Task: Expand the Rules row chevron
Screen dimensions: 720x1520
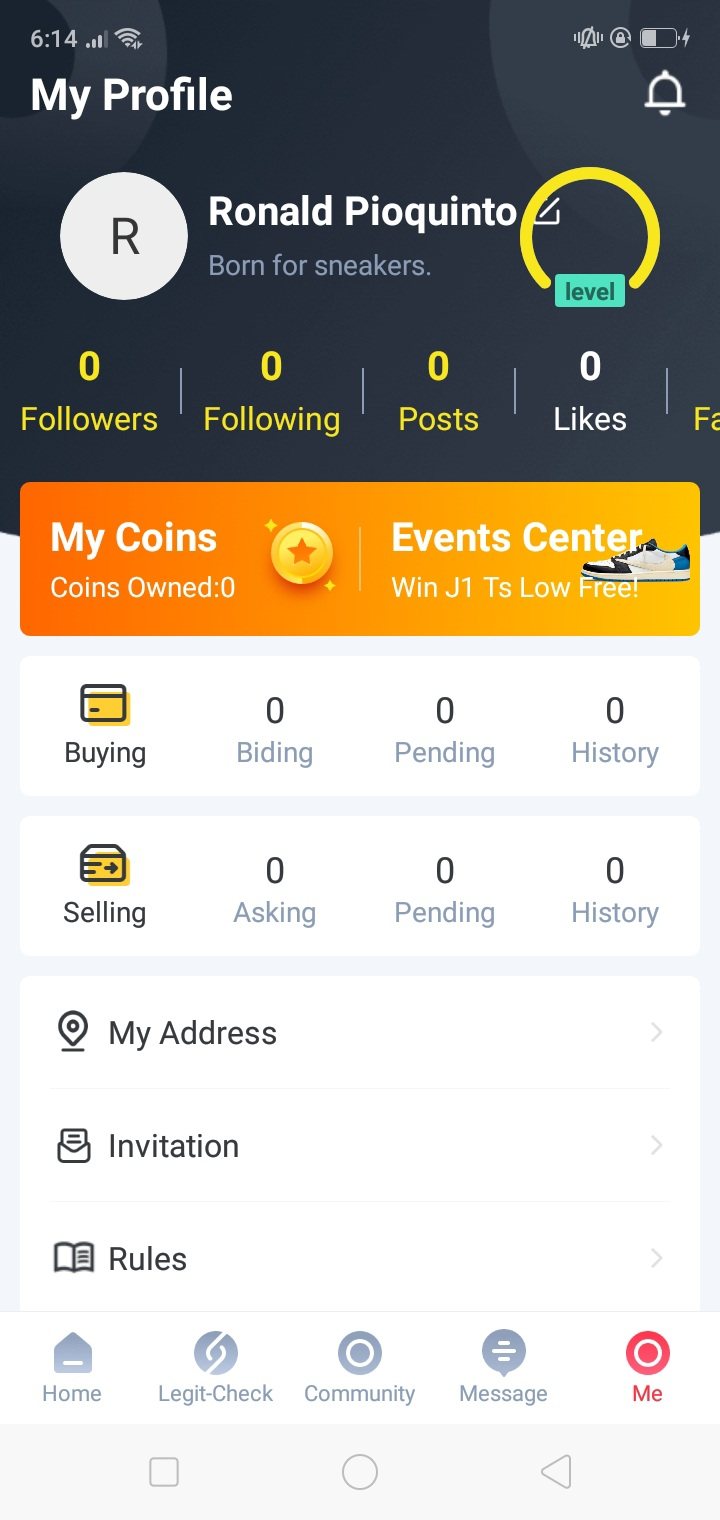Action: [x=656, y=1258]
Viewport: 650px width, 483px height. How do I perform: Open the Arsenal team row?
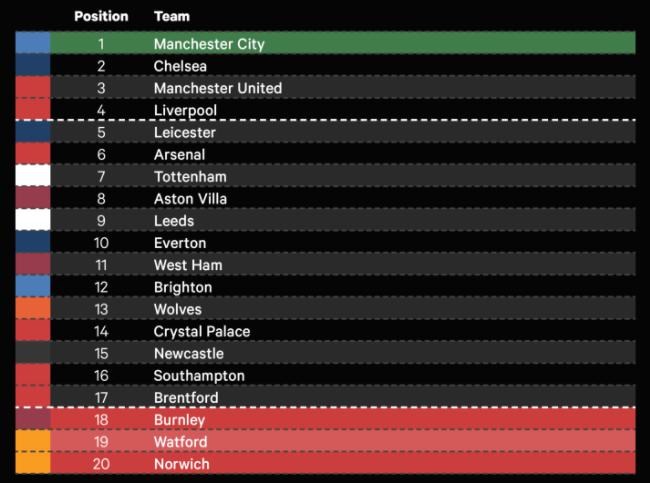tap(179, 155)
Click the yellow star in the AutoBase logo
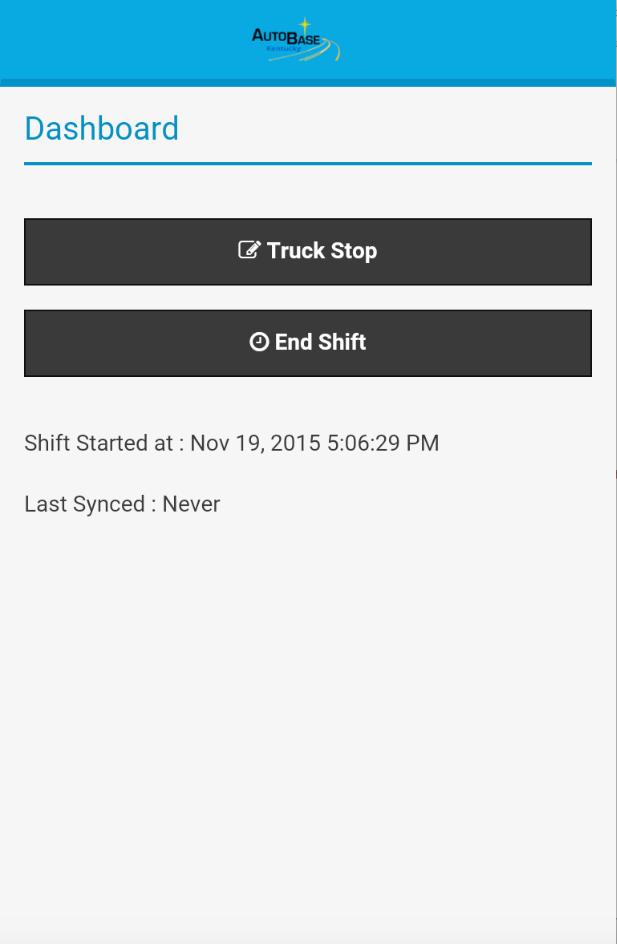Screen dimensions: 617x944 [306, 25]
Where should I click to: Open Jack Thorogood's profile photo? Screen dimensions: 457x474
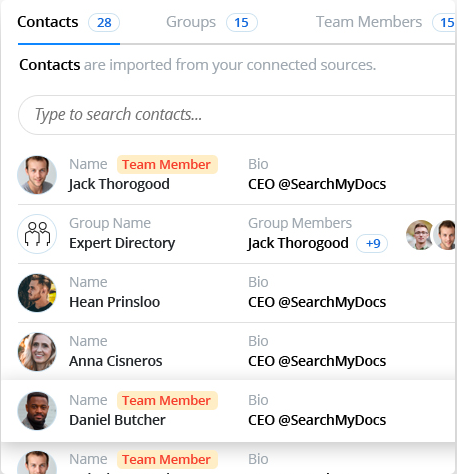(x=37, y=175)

### What is expected
Print each entry above verbatim, pictures left out.

### Exercise result
Task: Expand the Rules row chevron
Screen dimensions: 720x1520
Action: [x=656, y=1258]
Viewport: 650px width, 483px height. How do I perform: Open the Arsenal team row?
tap(179, 155)
Click the yellow star in the AutoBase logo
Screen dimensions: 617x944 [306, 25]
Where should I click to: Open Jack Thorogood's profile photo? Screen dimensions: 457x474
(x=37, y=175)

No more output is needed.